It's like sending someone to combat commo. or combat life saver. You take a Joe that shows potential and give him a skill set that increases his value to the unit. 

A DM is a Co./Plt. level asset (at least in the Army). Snipers work Bn. and above. The skill sets, while related, are also significantly different.


----------



## pardus (Nov 19, 2007)

EATIII said:


> not to Hijack, and not USMC. Here is what one LRS unit did.
> 
> http://www.42id.army.mil/newsstory/marksman_story.htm



Do you guys have M14's?


----------



## SgtUSMC8541 (Nov 19, 2007)

They were running a DM school at Stone Bay when I was in the 2nd MarDiv SSS Basic course. Looked like they were just going through a quick crash course on the shooting package and field skills.


----------



## JBS (Nov 19, 2007)

DM's focus less on stalking.


----------



## SgtUSMC8541 (Nov 19, 2007)

JoeBlackSpade said:


> DM's focus less on stalking.


 
True.
Range Estimation, Land Nav, observation skills.  

They stressed the stalking so much that I had it in my head as its own section.


----------



## JBS (Nov 19, 2007)

> They stressed the stalking so much that I had it in my head as its own section.



Referring to SSS, right?  


Isn't this (stalking)really one of those skill sets that make a SS beyond being merely a world class shooter?  Unlike a DM, they develop the ability to move undetected into position, do the job, and then leave the scene without a trace, as to who they were, where they came from and where they went.


----------



## SgtUSMC8541 (Nov 19, 2007)

JoeBlackSpade said:


> Referring to SSS, right?
> 
> 
> Isn't this (stalking)really one of those skill sets that make a SS beyond being merely a world class shooter? Unlike a DM, they develop the ability to move undetected into position, do the job, and then leave the scene without a trace, as to who they were, where they came from and where they went.


 
Yes.  

A DM does more direct suport and movement with the company/unit they are supporting. Also they are more used in fixed defence and MOUT enviorments. THe "stalking" aspect is not really needed.


----------



## 03Gunner31 (Nov 19, 2007)

not trying to say an Army DM is not a bad or anything, but it's hard for me to call a DM a sniper.

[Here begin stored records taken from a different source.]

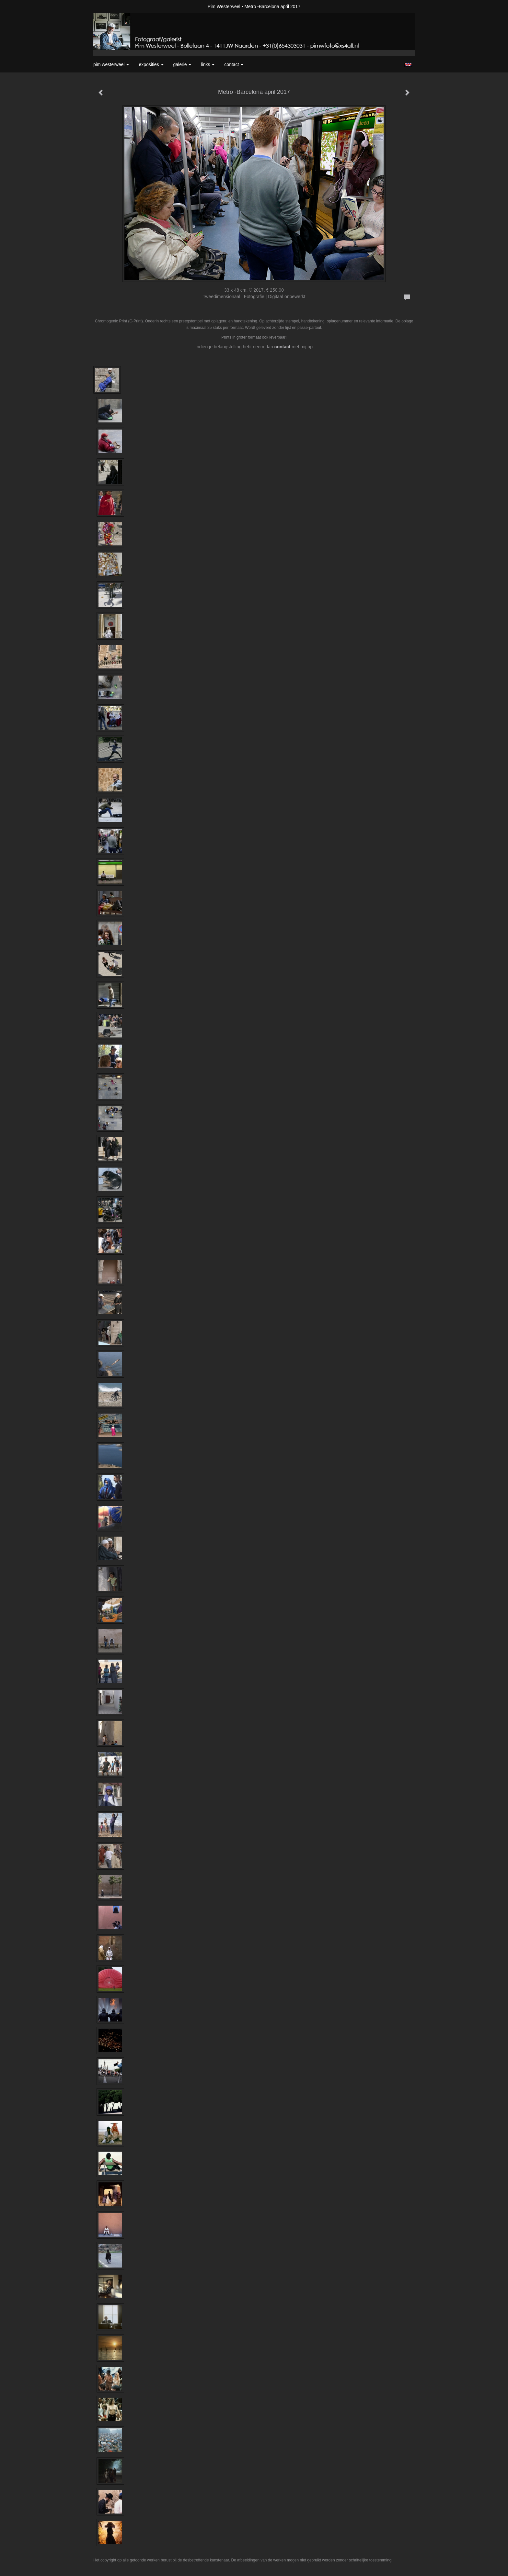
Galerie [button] (182, 64)
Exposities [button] (151, 64)
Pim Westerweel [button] (111, 64)
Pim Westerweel (224, 6)
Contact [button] (233, 64)
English (408, 65)
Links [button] (207, 64)
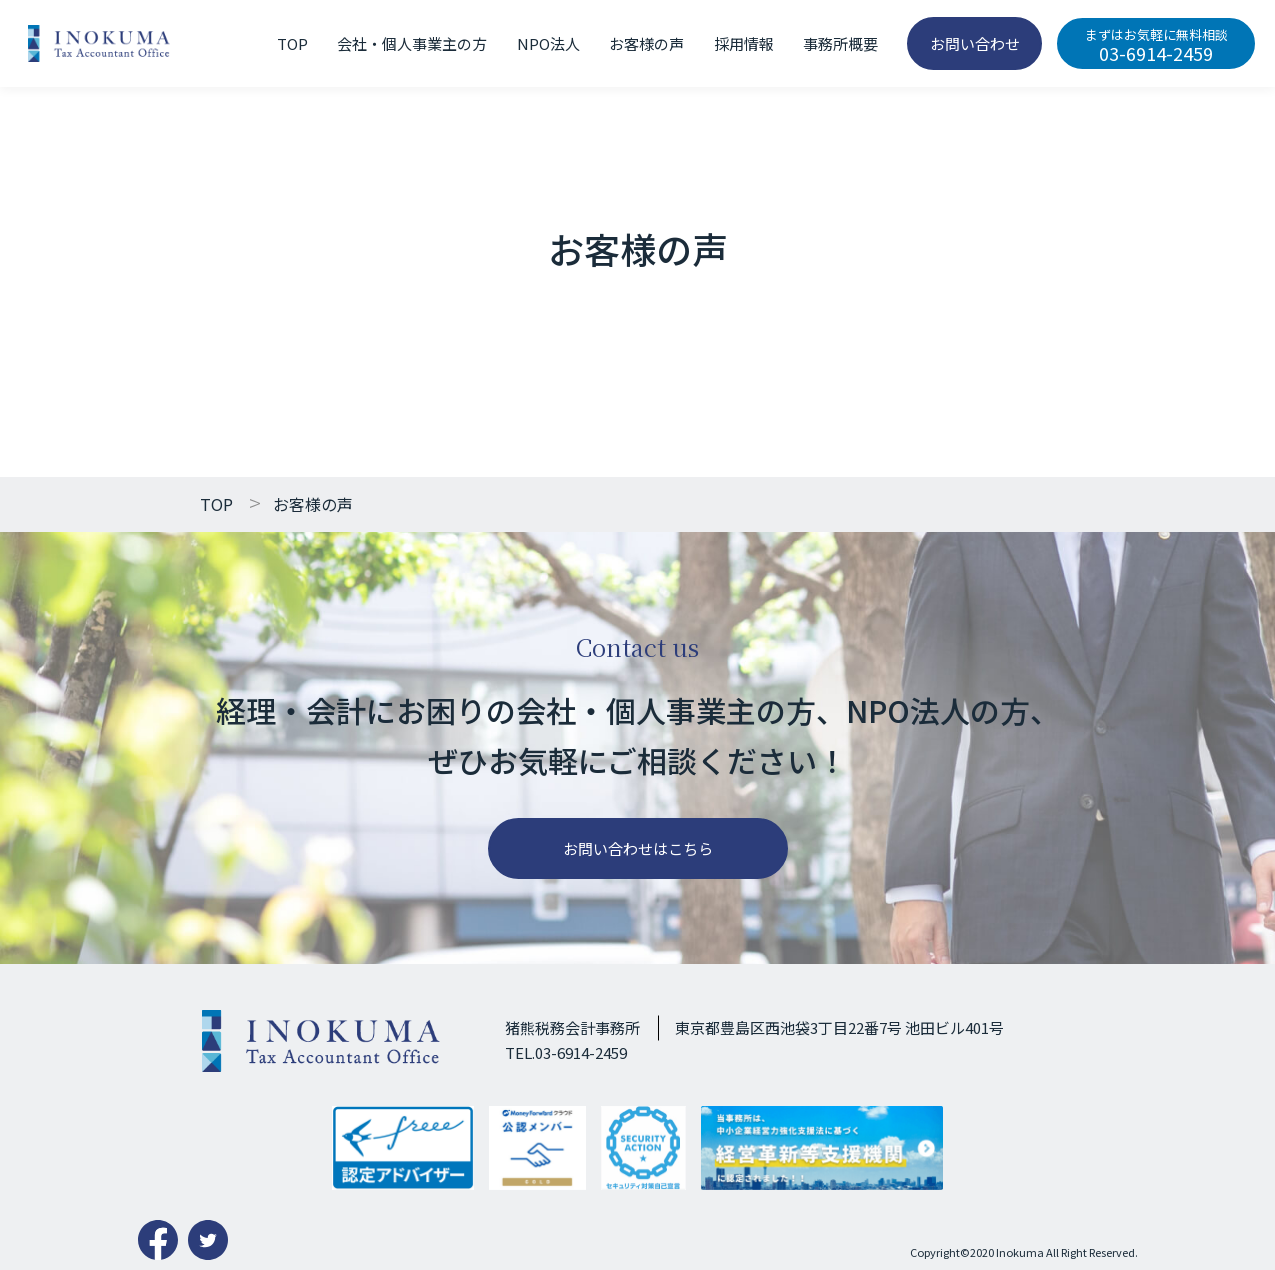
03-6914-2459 (1156, 45)
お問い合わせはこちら (638, 848)
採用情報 (744, 43)
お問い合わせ (975, 43)
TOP (292, 43)
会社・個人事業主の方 (412, 43)
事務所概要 (840, 43)
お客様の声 (646, 43)
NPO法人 (548, 43)
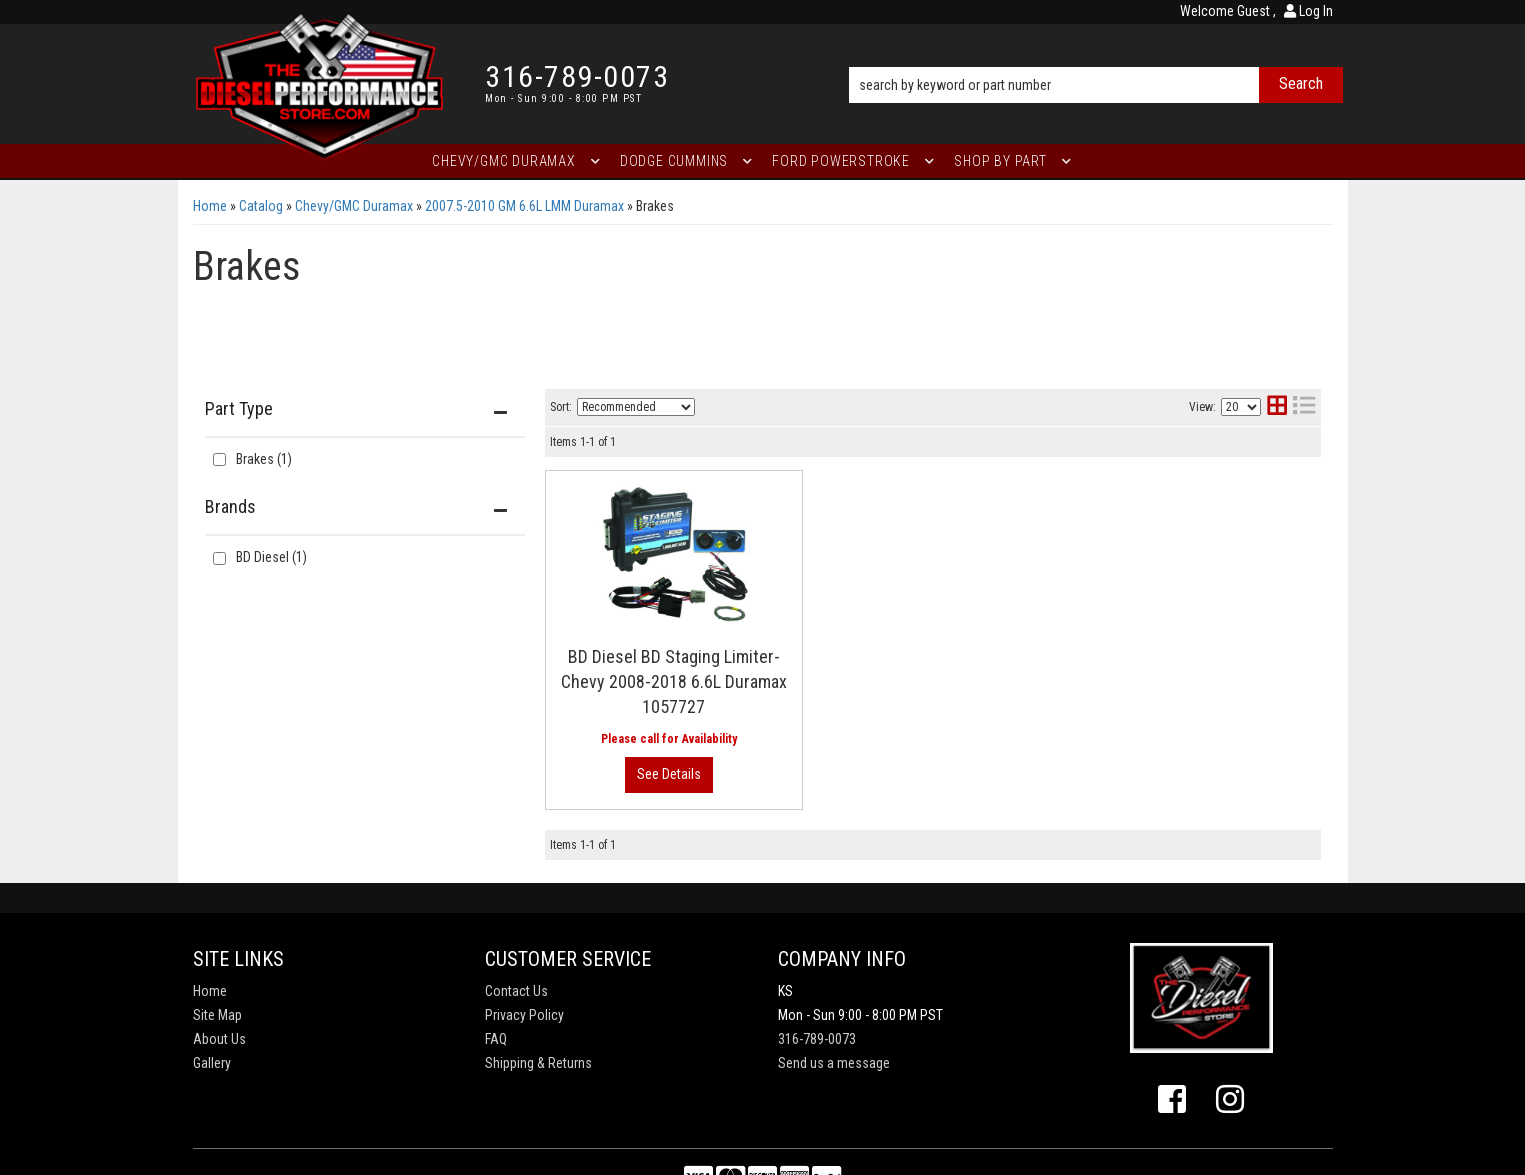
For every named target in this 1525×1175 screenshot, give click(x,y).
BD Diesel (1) (271, 557)
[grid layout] (1277, 407)
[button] (1095, 57)
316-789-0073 (817, 1039)
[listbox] (636, 407)
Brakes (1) (264, 459)
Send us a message (834, 1063)
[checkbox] (219, 558)
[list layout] (1304, 407)
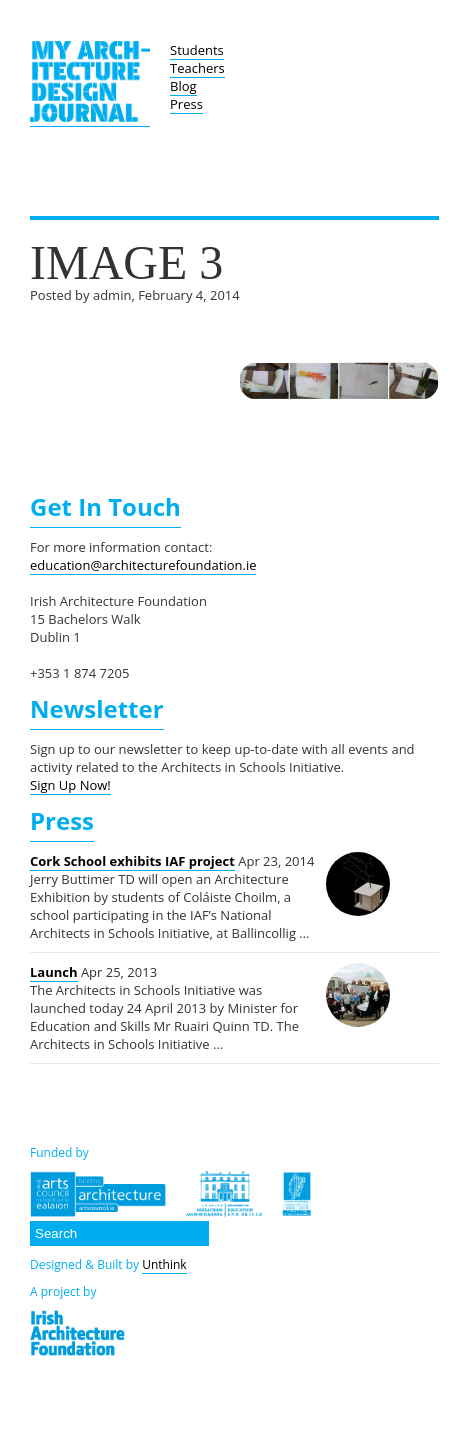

I only say this because a while back in Iraq, a DM from the Army said he was a sniper, then immediately followed by one of his friends saying, "youre not a sniper, youre a desiganted marksman".

Even in my old unit, a PIG who called themselves a sniper or HOG got slapped in the back of the head.

Just saying.


----------



## SgtUSMC8541 (Nov 19, 2007)

There is a diffrence. That is why they are called Designated Marskmen and not Snipers. Then again, there is a diffrence between a sniper and a Scout Sniper. Oh well. Whatever, as long as we are all dropping bad guys.

Everyone takes pride in what they do and who they are.  We each take pride in the schools we graduate from.  The tougher the school, the more pride.  Diffrent jobs...... means diffrent schools.


----------



## 104TN (Nov 19, 2007)

03Gunner31 said:


> not trying to say an Army DM is not a bad or anything, but it's hard for me to call a DM a sniper.
> 
> I only say this because a while back in Iraq, a DM from the Army said he was a sniper, then immediately followed by one of his friends saying, "youre not a sniper, youre a desiganted marksman".
> 
> ...



I guess I'm missing something. This was about Marine Corps DMs, not Army. Neither are snipers.


----------



## 03Gunner31 (Nov 19, 2007)

Well put!

Semper!


----------